§ BRIEF
Report how many lines in the following entries contain "field". Nothing else should be given.

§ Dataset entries
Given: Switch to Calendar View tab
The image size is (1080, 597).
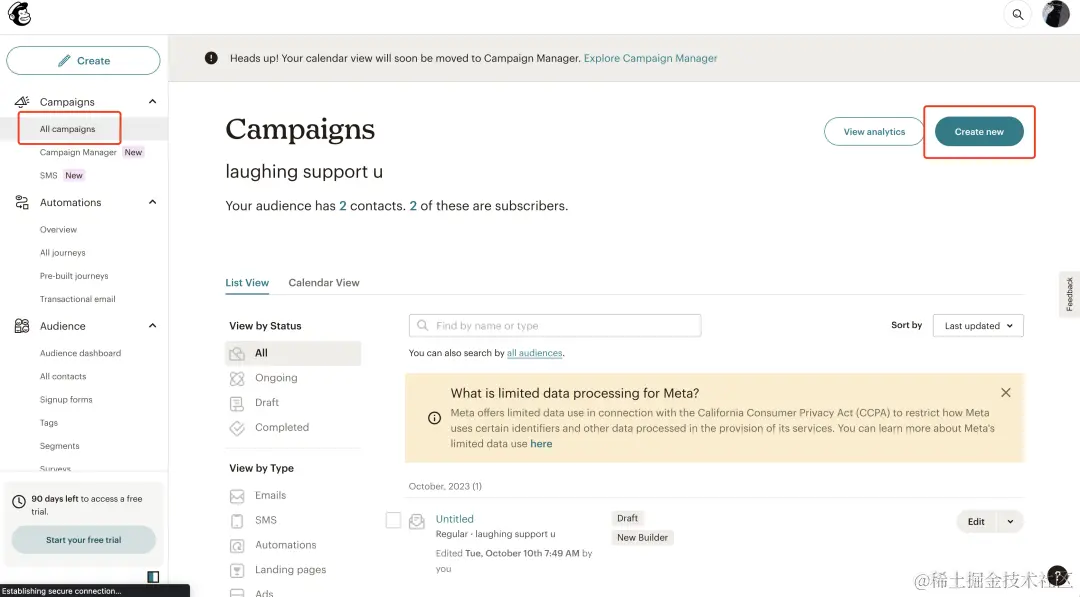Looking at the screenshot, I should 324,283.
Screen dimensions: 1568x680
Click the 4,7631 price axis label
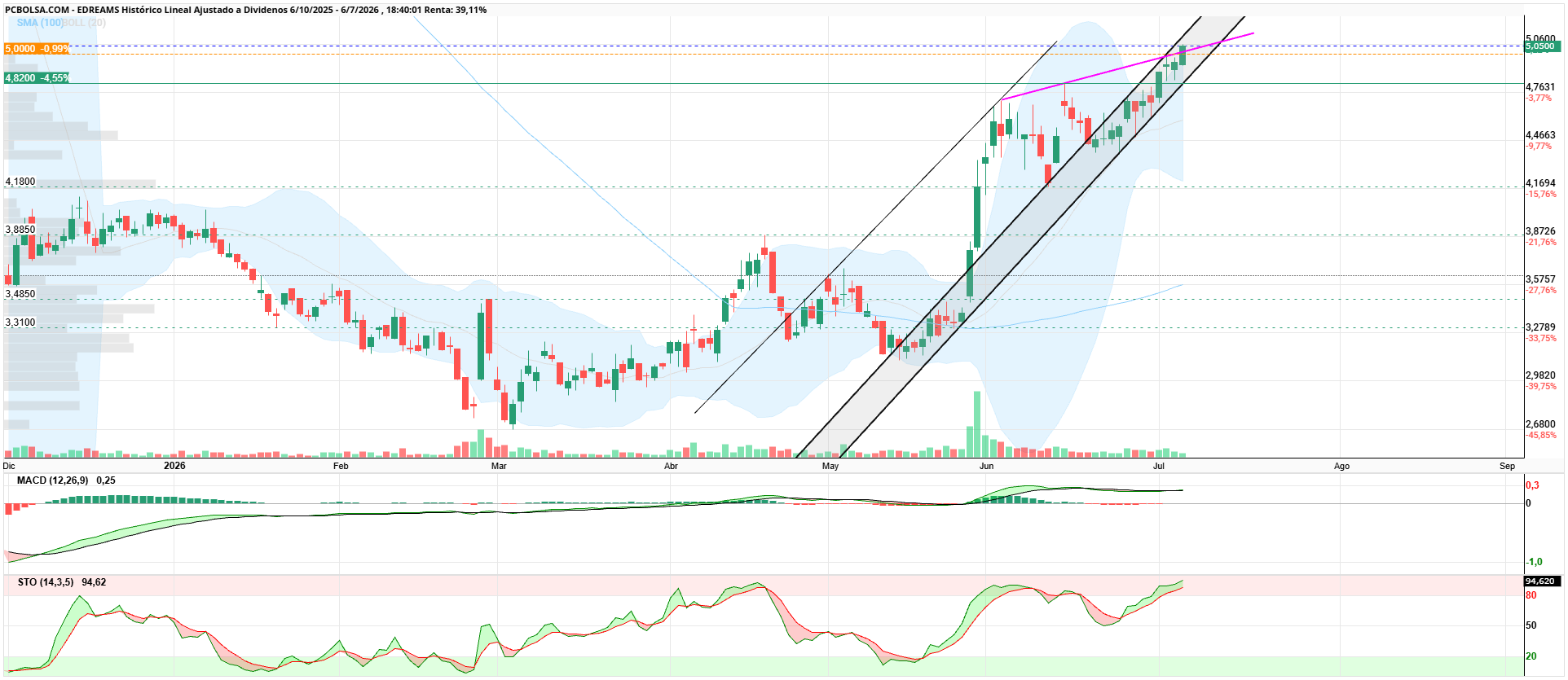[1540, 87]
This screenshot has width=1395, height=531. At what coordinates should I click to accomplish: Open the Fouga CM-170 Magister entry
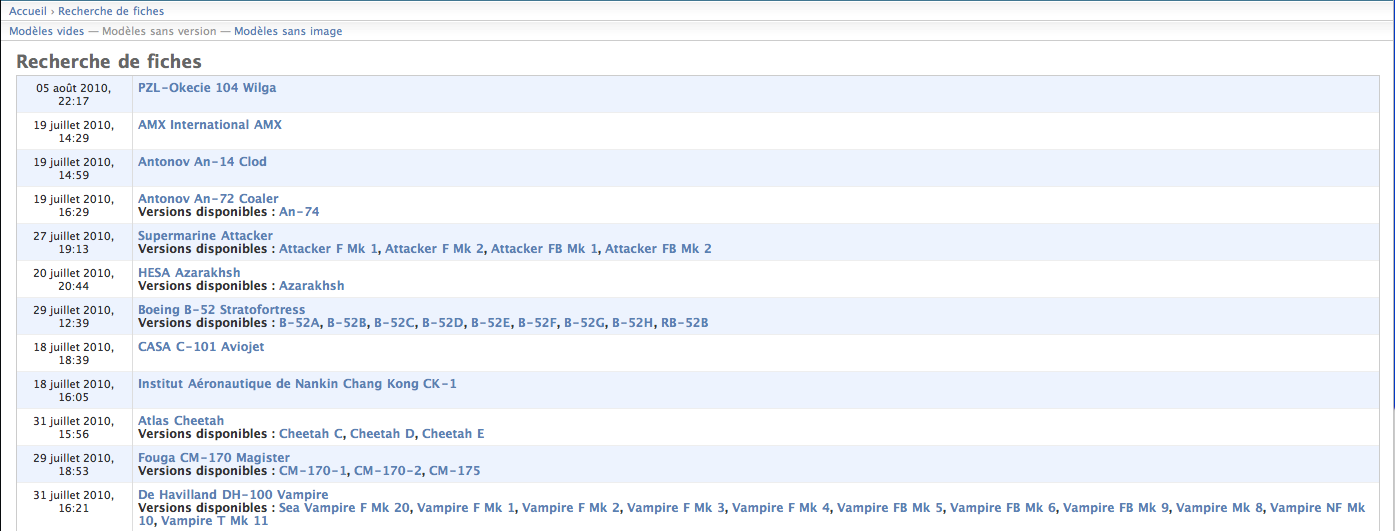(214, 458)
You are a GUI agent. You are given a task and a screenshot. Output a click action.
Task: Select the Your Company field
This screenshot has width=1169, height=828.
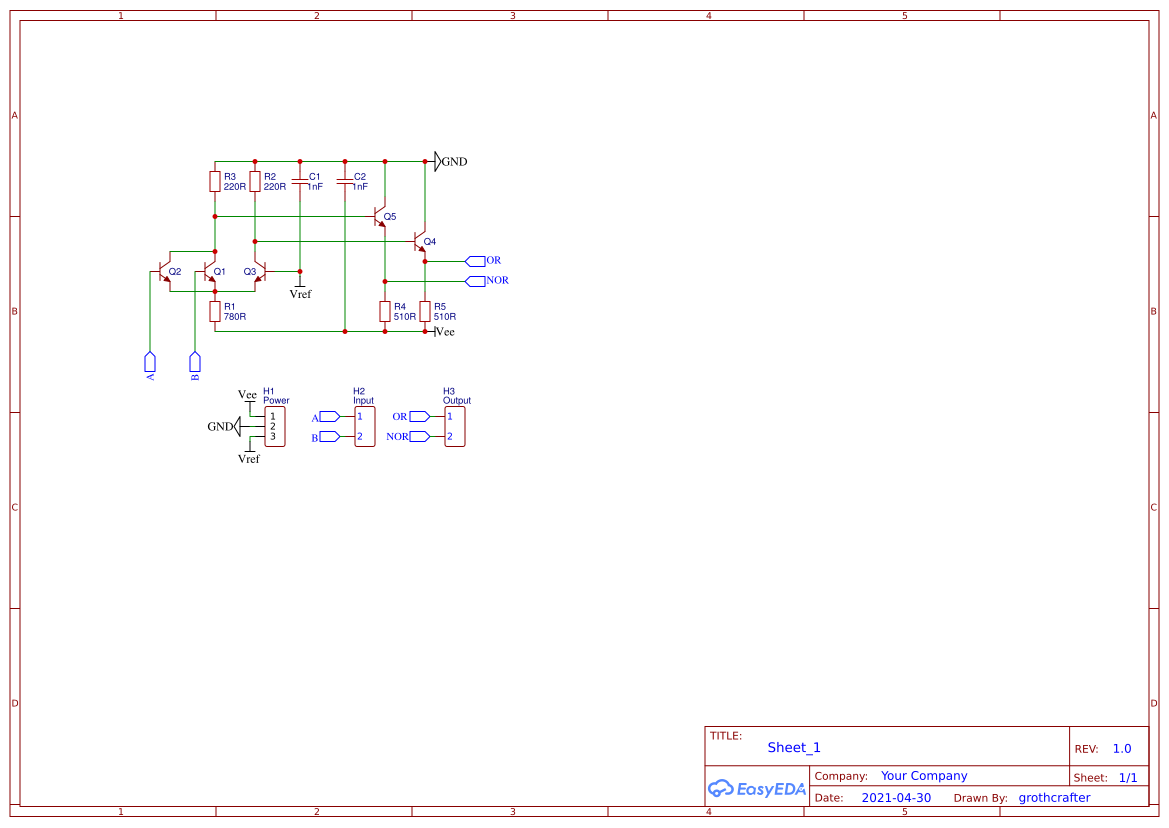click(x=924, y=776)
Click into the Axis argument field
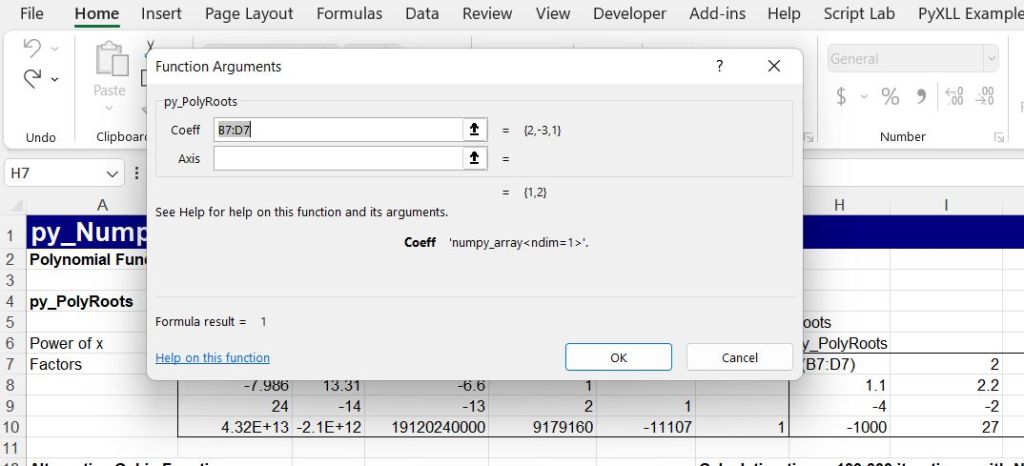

§ SOLUTION TO THE EXERCISE
2